I Am Big Bird: The Carol Spinney Story
This documentary about Carol Spinney, the man behind Oscar the Grouch and Big Bird, starts off the same sort of bland way that dominated much of the 2011 documentary Being Elmo. The second half, however, really elevates the story, as the viewer truly gets a sense of just how enormous a presence someone like Spinney has remained for the past several decades.

Mission Impossible--Rogue Nation
I never thought there would be a year in which a Mission: Impossible movie would be better than a Bond movie, but in 2015 that was definitely the case. This is the best in the franchise since the first in 1996, and probably justifies its continuing.

The Walk
Sure, Man on Wire won the Oscar for Best Documentary about Philippe Petit, the man who walked on a wire from both towers of the World Trade Center in 1974, but you really cannot understand that feat without having a visual effects powerhouse like what director Robert Zemeckis and his team deliver in The Walk. True, most of the film is good, not great, and Joseph Gordon-Levitt's accent is, well, as a vast majority of respondents in one poll put it: "Sacreblue! He might as well wire walk with a French accordion and a croissant." Still, the final third of the film--the walk--is a tremendous work of special effects.

The Hunting Ground
This is the kind of documentary that will leave your blood boiling. If your friend tries to tell you there is no such thing as rape culture, show them this film.


Best Trailers

Forget my above criticism of trailers for just a moment to appreciate three trailers that I did watch in 2015 and enjoy. If you're going to do a trailer, these film makers show you how to do it right:

3. Creed



2. Suicide Squad (click here to watch the even better second trailer, released this past January)

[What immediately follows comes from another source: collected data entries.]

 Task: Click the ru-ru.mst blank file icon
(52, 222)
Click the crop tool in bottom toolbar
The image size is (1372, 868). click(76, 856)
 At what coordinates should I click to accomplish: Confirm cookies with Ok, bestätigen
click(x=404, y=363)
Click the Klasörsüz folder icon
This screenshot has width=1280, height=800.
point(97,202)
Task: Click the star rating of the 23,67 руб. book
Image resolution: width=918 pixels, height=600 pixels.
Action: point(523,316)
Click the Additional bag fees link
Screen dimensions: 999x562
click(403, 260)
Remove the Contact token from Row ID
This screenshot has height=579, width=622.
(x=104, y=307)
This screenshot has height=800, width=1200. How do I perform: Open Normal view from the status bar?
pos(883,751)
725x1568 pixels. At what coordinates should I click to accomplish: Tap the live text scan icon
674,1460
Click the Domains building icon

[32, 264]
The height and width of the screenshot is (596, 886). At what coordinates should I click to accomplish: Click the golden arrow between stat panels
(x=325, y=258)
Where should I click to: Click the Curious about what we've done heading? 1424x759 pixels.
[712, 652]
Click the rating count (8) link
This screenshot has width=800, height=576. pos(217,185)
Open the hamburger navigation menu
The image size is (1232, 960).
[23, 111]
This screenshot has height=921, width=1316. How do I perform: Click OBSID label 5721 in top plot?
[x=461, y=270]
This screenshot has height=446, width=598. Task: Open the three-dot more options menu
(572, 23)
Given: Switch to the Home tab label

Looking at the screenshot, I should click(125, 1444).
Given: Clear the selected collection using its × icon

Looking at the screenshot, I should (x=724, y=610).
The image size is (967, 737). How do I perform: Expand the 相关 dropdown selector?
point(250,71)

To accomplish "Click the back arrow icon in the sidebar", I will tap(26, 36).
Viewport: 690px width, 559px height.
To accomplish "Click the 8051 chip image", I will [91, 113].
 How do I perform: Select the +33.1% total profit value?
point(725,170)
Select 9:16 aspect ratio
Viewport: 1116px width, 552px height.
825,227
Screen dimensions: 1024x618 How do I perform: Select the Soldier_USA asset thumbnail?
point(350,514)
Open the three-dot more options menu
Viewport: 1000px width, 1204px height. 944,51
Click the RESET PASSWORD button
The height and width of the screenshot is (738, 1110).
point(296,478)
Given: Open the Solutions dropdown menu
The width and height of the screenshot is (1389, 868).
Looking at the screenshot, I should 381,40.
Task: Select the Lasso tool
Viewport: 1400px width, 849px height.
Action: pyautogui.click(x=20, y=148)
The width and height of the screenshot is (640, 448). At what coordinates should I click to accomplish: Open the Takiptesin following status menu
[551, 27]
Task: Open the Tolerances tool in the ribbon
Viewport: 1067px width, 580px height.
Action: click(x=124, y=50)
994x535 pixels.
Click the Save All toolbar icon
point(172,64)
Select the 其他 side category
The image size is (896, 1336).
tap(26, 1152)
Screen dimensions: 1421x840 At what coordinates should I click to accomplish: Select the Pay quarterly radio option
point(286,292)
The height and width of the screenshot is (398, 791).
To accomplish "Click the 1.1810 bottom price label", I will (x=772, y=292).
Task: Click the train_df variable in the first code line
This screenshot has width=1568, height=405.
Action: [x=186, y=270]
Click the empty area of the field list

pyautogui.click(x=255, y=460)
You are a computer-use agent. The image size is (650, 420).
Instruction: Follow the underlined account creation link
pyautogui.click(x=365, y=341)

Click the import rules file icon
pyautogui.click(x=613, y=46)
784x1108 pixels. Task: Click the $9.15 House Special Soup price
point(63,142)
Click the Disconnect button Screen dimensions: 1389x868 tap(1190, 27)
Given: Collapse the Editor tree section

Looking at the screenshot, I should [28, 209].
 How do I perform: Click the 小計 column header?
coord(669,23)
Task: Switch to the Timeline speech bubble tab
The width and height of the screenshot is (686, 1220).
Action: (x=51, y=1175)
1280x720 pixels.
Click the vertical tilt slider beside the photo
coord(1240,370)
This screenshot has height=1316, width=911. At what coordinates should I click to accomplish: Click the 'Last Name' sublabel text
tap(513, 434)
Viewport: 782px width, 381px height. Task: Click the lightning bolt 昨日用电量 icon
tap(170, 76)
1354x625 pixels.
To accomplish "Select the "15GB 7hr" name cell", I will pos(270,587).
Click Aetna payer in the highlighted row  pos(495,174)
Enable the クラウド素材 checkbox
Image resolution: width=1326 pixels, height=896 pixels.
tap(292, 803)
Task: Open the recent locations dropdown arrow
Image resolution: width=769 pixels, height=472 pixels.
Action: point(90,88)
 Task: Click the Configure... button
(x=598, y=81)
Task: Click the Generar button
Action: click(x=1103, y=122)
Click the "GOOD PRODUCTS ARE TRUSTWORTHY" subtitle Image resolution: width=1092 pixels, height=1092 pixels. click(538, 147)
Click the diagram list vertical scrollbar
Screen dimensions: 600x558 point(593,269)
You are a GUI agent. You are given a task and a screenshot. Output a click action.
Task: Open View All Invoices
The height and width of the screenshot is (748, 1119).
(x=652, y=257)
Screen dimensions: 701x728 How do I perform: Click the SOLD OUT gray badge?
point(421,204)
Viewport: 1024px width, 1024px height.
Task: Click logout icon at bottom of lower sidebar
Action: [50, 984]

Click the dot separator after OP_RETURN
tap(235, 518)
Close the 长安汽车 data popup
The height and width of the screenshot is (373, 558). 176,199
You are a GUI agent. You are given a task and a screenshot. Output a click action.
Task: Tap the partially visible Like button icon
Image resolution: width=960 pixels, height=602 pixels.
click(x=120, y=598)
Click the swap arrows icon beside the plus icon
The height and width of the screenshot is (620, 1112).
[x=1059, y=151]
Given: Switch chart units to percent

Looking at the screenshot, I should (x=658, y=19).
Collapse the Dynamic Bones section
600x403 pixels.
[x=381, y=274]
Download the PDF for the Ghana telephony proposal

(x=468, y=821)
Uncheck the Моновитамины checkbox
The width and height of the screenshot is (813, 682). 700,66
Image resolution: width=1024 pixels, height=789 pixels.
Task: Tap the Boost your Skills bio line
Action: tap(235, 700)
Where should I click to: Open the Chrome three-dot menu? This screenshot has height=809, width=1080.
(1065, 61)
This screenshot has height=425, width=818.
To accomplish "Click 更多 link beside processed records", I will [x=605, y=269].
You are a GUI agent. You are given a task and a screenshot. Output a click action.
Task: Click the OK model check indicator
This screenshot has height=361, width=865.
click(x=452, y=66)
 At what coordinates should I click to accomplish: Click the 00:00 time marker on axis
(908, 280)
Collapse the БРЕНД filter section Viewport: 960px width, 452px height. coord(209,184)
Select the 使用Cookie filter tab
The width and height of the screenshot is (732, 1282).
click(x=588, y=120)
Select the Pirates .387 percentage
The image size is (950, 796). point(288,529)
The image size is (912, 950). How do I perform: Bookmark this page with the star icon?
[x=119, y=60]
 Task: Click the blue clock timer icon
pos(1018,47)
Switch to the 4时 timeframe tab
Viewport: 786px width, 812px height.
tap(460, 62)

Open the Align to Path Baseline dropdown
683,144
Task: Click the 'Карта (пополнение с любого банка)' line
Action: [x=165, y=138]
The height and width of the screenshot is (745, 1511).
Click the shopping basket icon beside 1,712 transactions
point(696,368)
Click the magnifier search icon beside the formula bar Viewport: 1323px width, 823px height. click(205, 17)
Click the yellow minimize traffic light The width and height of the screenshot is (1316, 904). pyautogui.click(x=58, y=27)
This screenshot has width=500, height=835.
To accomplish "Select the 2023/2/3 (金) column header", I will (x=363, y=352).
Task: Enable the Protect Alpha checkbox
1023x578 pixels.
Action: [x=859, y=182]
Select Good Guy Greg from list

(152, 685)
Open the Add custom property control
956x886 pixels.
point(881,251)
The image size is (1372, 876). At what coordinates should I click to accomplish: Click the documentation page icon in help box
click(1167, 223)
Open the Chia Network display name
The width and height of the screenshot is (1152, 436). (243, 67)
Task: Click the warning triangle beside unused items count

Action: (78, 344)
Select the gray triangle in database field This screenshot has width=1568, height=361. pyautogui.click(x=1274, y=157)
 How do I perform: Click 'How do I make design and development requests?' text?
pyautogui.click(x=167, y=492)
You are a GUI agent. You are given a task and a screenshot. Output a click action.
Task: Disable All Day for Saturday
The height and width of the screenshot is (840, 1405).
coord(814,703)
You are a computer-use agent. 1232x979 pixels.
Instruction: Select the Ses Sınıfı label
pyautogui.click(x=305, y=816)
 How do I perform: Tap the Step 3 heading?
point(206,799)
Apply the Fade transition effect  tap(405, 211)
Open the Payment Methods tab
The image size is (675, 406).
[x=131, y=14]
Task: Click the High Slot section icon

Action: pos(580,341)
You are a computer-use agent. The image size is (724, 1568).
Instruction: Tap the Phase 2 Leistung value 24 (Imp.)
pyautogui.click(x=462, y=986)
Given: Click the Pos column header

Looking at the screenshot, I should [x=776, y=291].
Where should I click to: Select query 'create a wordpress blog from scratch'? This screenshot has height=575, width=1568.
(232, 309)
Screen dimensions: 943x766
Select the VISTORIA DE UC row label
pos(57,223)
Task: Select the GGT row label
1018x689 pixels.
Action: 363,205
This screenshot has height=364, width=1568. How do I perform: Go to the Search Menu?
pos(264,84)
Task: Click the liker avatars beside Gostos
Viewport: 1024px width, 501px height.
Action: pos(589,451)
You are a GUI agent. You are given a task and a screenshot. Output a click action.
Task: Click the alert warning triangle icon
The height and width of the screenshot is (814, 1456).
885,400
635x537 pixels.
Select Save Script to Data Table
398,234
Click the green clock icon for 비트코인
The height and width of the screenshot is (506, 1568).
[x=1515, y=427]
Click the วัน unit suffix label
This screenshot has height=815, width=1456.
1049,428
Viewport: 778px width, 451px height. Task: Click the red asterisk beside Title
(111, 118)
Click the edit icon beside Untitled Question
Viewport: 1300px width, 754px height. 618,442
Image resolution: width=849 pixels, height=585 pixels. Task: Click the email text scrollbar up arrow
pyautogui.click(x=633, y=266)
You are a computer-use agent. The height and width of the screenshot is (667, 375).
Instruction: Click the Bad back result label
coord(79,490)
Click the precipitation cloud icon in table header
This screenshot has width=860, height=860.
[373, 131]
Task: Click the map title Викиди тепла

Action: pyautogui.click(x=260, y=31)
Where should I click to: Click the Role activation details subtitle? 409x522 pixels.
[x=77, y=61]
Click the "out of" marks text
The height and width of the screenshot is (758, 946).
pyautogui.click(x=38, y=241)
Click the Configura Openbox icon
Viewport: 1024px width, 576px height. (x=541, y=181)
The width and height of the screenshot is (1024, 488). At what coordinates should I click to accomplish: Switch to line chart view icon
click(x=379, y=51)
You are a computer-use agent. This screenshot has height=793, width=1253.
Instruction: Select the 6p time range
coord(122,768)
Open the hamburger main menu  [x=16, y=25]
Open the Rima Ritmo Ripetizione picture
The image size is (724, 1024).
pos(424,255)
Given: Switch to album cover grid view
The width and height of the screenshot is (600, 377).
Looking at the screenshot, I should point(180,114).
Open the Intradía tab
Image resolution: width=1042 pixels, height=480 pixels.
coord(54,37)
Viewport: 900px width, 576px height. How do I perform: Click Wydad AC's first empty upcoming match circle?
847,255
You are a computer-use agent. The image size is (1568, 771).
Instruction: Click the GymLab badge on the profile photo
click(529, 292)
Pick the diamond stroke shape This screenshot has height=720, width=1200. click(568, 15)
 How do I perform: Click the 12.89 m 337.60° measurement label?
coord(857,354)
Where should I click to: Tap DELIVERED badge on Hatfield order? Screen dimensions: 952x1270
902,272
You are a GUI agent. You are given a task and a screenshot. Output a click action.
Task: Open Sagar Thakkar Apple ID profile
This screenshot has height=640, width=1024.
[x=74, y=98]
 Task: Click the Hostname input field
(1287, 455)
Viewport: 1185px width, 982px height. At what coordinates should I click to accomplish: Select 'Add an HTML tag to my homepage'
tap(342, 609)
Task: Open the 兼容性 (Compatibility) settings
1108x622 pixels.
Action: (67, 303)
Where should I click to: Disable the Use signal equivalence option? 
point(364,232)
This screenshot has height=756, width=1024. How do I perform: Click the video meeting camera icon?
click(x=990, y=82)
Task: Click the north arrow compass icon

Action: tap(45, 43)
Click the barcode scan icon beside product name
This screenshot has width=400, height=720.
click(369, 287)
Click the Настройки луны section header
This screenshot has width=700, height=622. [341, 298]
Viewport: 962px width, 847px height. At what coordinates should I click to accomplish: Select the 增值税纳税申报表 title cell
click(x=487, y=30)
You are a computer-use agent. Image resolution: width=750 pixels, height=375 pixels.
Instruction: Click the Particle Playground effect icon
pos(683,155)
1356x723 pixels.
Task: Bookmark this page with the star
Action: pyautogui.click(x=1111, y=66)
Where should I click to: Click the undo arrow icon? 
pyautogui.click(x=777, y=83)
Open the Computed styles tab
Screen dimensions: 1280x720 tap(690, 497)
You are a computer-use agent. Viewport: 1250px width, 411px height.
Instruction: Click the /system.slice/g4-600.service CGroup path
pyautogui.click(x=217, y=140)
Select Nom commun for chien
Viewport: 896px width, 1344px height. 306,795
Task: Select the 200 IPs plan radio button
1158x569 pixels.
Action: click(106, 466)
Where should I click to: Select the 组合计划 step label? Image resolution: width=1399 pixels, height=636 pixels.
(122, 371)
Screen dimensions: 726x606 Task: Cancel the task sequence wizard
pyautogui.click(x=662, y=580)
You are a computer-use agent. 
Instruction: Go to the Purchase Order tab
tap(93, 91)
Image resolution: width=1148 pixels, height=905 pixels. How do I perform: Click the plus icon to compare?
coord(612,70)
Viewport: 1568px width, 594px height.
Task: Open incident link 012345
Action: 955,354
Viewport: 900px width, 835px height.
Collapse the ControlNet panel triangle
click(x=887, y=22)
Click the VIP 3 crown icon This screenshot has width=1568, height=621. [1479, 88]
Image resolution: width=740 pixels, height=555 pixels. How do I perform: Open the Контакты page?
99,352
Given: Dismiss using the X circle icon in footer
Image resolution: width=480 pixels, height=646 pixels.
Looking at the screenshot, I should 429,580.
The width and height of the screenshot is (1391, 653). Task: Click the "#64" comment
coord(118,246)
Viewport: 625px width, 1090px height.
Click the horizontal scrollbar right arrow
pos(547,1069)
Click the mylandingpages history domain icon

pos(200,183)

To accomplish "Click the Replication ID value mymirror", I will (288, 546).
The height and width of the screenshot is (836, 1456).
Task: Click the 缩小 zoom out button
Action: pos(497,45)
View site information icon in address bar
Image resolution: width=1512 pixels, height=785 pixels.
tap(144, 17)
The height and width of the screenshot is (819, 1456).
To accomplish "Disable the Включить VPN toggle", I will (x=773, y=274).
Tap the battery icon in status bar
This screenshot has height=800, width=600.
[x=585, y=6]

1. Star Wars--The Force Awakens




Actress of the Year
Alicia Vikander (The Danish Girl, Burnt, The Man From U.N.C.L.E., Ex Machina)

Actor of the Year
Domhnall Gleeson (The Revenant, Star Wars--The Force Awakens, Brooklyn, Ex Machina)

Comebacks of the Year

Jennifer Jason Leigh (Anomalisa, The Hateful Eight)

Kurt Russell (Furious 7, Bone Tomahawk, The Hateful Eight)


But a negative note must end this post. Movies still "aren't what they used to be," at least in terms of quantity. For every great film the critics told us to go out and see, there were twice as many piles of feces they sold us. Some of these films we have ourselves to blame; perhaps if Jurassic World didn't make nearly two billion dollars (and had over seventy percent of critics not liked it), we wouldn't have to suffer through anymore of these. Some of them (Timbuktu) were missed opportunities, others (The Duke of Burgundy) were dreadfully boring, and some were just pure garbage, like the number one pick for the most overrated movies of 2015:

Honorable Mention: White God

10. Girlhood
9. Jurassic World
8. Cinderella
7. Predestination
6. Timbuktu
5. The Duke of Burgundy
4. Testament of Youth
3. The Avengers: Age of Ultron
2. Shaun the Sheep
1. Me and Earl and the Dying Girl

2015 was better than 2014, but let's hope 2016 is better than 2015.